Lawyers awarded $15 million in fees

Compiled from wire reports The Spokesman-Review

Denver Attorneys who helped shareholders win a $50 million settlement from Qwest Communications International are entitled to $15 million in fees, a judge ruled.

The settlement, reached in June, ended a class-action lawsuit alleging Qwest improperly avoided paying a $273 million quarterly dividend to investors who held shares of U S West before the companies merged in 2000.

The Association of U S West Retirees had objected to the 30 percent cut sought by the attorneys, but Denver District Judge John Coughlin said Tuesday the lawyers were entitled to it.

Coughlin said a 30 percent fee is customary in class-action suits. He said the attorneys had earned it because of the risk involved in the case and because they had pursued it for more than five years.

Law firms involved in the case included Lerach Coughlin Stoia Geller Rudman & Robbins of San Diego, Dyer & Shuman of Denver, Weiss & Lurie of Los Angeles and Milberg Weiss Bershad & Schulman of New York.

John Coughlin is not related to anyone at Lerach Coughlin.

Lerach Coughlin attorney Michael Dowd said the firms’ lawyers and paralegals logged nearly 16,000 hours on the case.

“If any case ever deserved a 30-percent fee award, it’s this case,” he said.

Court issues warrant to seize pirated films

New Delhi, India A Delhi court has heeded Hollywood’s request and issued a warrant that empowers police to search for and seize pirated films anywhere in the city, an aggressive maneuver in the copyright wars.

The type of court order involved, know as a general search and seizure warrant, is normally reserved for matters of national security, not copyright infringement, Indian lawyers said Wednesday.

The Motion Picture Association, the global arm of the Motion Picture Association of America, got a magistrate to issue such a warrant for the entire city on July 19 because of the scope of piracy and the police force’s difficulty in combating it, said Chander Lall, a lawyer for the group.

The MPA, based in Encino, Calif., initially tried to keep the warrant quiet in India for fear of tipping off those illegally selling pirated movies, Lall told The Associated Press.

MCI shareholders to vote on Verizon merger

McLean, Va. MCI Inc. shareholders will vote Oct. 6 on a proposed $8.5 billion acquisition by Verizon Communications Inc., as the two telecommunications companies seek to complete their deal by the end of the year, according to a filing Wednesday with the Securities and Exchange Commission.

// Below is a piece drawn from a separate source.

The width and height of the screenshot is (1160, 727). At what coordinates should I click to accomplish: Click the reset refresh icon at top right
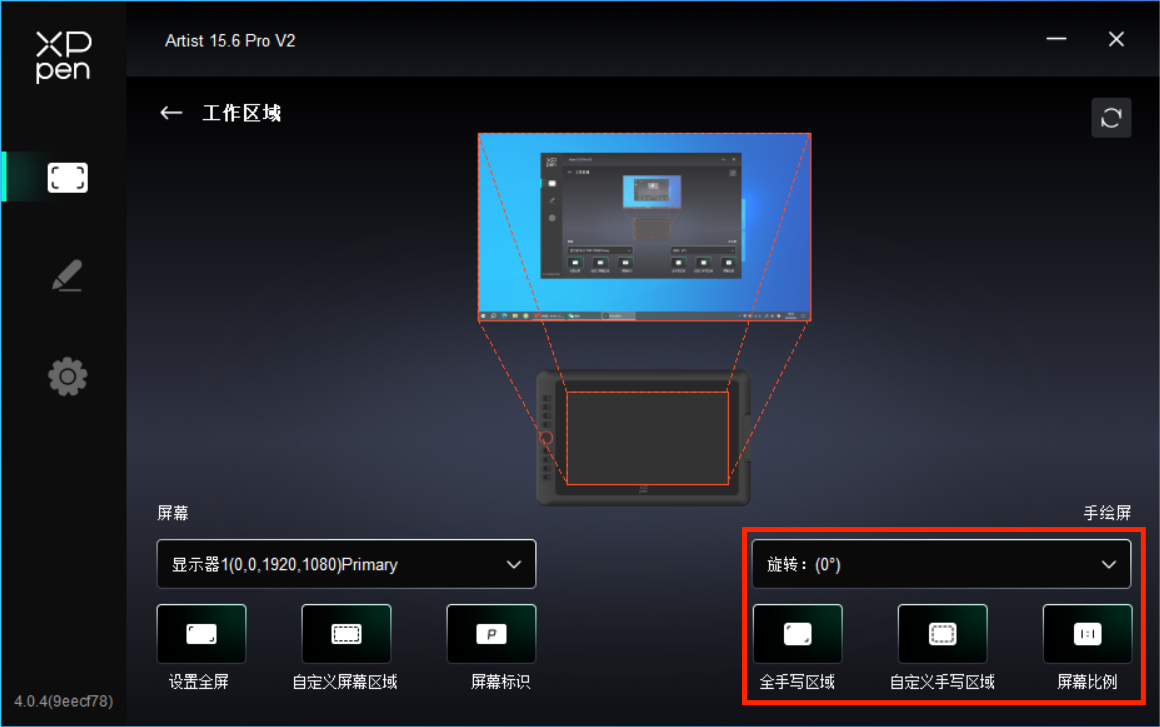[x=1111, y=118]
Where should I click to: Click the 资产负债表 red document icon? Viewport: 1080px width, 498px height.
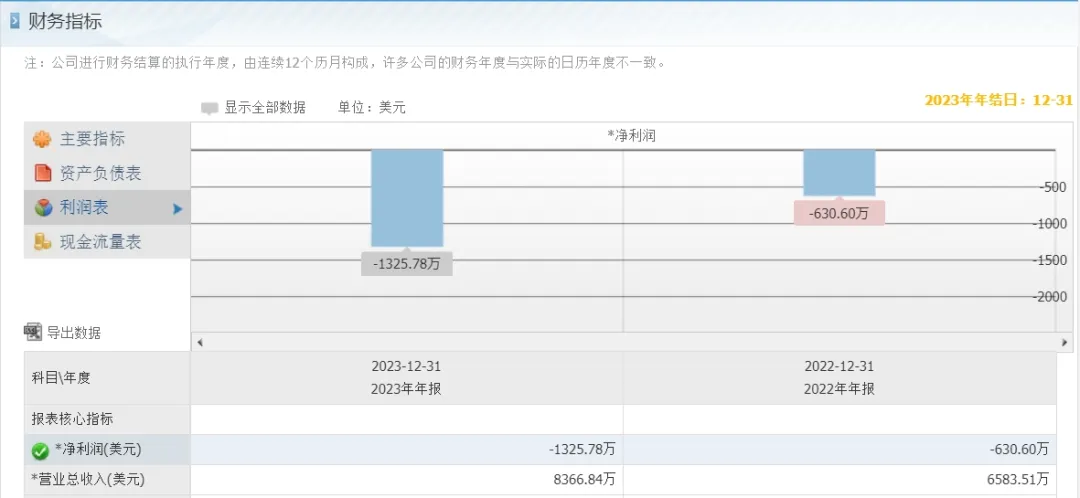(x=43, y=173)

The merger has been controversial with some MCI shareholders who believed the company should have accepted a $9.85 billion bid from Denver-based Qwest Communications International Inc. Qwest has since rescinded its offer.

Ashburn-based MCI’s board of directors accepted the lower offer from Verizon because they believed a merger with the larger Verizon would provide better long-term benefits.

Still, some MCI shareholders have said they will seek to vote down the merger. Deephaven Capital Management, a Minnesota-based hedge fund, has said that it would solicit proxy votes in opposition to the merger. A call to Deephaven, which owned less than 5 percent of MCI’s shares when it announced its intentions in June, was not immediately returned Wednesday.

MCI spokesman Peter Lucht declined to comment on the SEC filing.

The companies still need various federal and state regulatory approvals, and said in the SEC filing that they hope to close the acquisition late 2005 or early 2006.